Write-up
All API Endpoints Delayed
Timeline
  • At ~8:16PM (PDT-7) the error rate started to go up on our main cloudfront distribution that hosts the central graph.codex.io api.  Requests were starting to time out from our origin server.

  • The on-call engineer was notified and started to investigate.

  • At 8:31 the error rate had reached ~22%

  • The rest of the engineering team was called in.

  • The majority of resolvers that were failing were filterTokens from our tokens subgraph, other resolvers for things like prices / bars and other non-token data were unaffected.
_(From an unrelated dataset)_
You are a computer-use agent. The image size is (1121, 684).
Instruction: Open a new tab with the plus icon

  • A specific cache cluster, used to cache identical requests was identified as having a higher latency (graph-resolvers-cache). This cache was used in front of the search cluster to de-duplicate identical requests and reduce load on the search cluster. However, after over a year of growing the filterTokens feature-set, response sizes grew, and combined with our increased scale this opened the door for a potential DOS where if enough requests came in concurrently with different inputs it was possible to overload the cache. This vulnerability coupled with an over 300% increase in load to that resolver in less than 10 minutes caused the latency to spike, which caused a death spiral for the requests trying to reach that cache.

Mitigation

  • At 9:01pm we quickly deployed a fix which removed the usage of the cache for de-duplication and immediately error rate dropped back to sub 0.001%

  • Due to the fact that we had since scaled our search infrastructure greatly, this cache was actually not really needed anymore. Query de-duplication happens in another area of the stack now.

Future-proofing

  • This specific issue was caused by an over-utilized cache with extremely volatile load. We are auditing every cache in use and ensuring that they are not vulnerable to this type of problem.

  • In addition, we have found some metrics that will help us get notified of the severity of the issue faster, and should help reduce mitigation time for any future issues that arise.